Nel 1997 ci furono due casi importanti in cui le autorità cinesi si imposero rispetto alla circolazione dei film. Il primo fu Kundun di Martin Scorsese il secondo Sette anni in Tibet. Entrambi raccontavano la storia del giovane Dalai Lama. Veniva però fortemente criticata la politica cinese nei confronti del Tibet. Il governo mostrò il suo fastidio e chiarì che gli studi ne avrebbero pagato le conseguenze. Disney e Sony si trovarono quindi nell’occhio del ciclone. In particolare i guai colpirono la casa di Topolino che aveva grandi piani di costruzione di parchi a tema in quella “nuova frontiera“. Impedirono infatti a entrambi gli studi di fare affari in Cina bloccando le collaborazioni in essere.

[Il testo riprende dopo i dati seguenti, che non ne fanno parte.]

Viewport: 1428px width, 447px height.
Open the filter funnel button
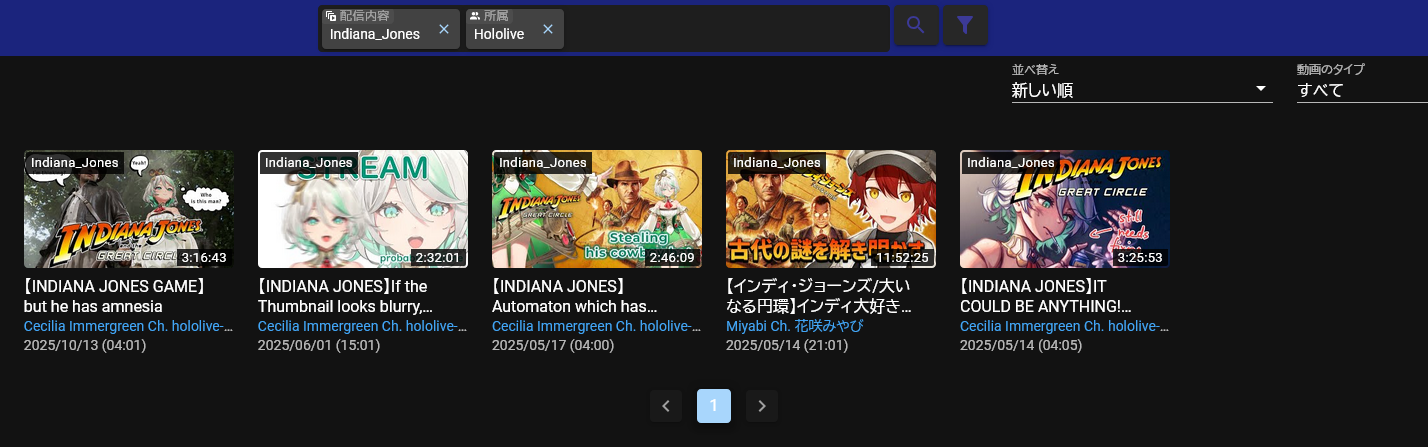[x=965, y=26]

Se c’è una cosa che si è capita nei rapporti tra le due nazioni, è che le scuse sono sempre bene accette. Michael Eisner dovette recarsi a Beijing per risolvere l’incidente diplomatico. Addirittura la Disney aveva deciso di distribuire il film in pochissime sale in modo tale da farlo fallire. Una trascrizione realmente esistente del suo incontro cita “la cattiva notizia è che il film è uscito. La buona notizia è che nessuno l’ha visto”.

Come è cambiata la normativa

Il primo accordo del 1994 permetteva la distribuzione di soli 10 film all’anno. Nel 2012 l’allora vicepresidente Joe Biden e Xi Jinping (non ancora presidente) negoziarono un’espansione che permettesse a 34 film stranieri di passare sugli schermi in un anno. La precedente percentuale del 13% di ritorno sulle vendite dei biglietti viene aumentata al 25%. Con un accordo del genere praticamente ogni studio poteva giovarsi di un incremento della portata economica ai suoi film di punta. Tutto questo a meno di incidenti diplomatici.

Mission: impossibile III avevo una scena in cui Tom Cruise correva a Shanghai mentre sullo sfondo si vedeva della biancheria stesa. Le autorità chiesero di cancellare quel dettaglio perché ritenevano che presentasse un’immagine non adeguata rispetto a quello che volevano che il mondo vedesse. Persino le commedie romantiche come In good company erano a rischio, perché presentavano giovani ribelli che andavano contro il sistema. Insomma: comprendere la psicologia del regime è tutt’altro che semplice.

Ci sono poi i casi clamorosi di John Cena travolto dalle polemiche per avere definito Taiwan “una nazione”. Alcune vecchie critiche di Chloe Zhao che hanno portato al blocco del film Nomadland ma soprattutto di Eternals. Persino Shang-Chi, fatto esplicitamente con quella cultura come target primario, ebbe dei grandi grattacapi a causa di alcune dichiarazioni di Simu Liu.

Gli Stati Uniti stanno ancora imparando come stare al gioco. Ormai i film vengono concepiti secondo un processo di “reverse engineering” partendo da un concept e poi aggiungendo gli elementi che lo rendono esportabile.

Gli imprenditori cinesi invece sono ormai entrati a Hollywood in pianta stabile. Lo studio di produzione e distribuzione Tencent Pictures ha quote nella Skydance. Jack Ma ha investito in Amblin tramite Alibaba.  La domanda non è più quindi come l’influenza cinese cambierà i film statunitensi. Piuttosto bisognerà chiedersi per quanto ancora l’industria hollywoodiana importerà a una nuova industria dell’intrattenimento sempre più potente e sempre più autonoma.

Le parti potrebbero invertirsi anche prima del previsto.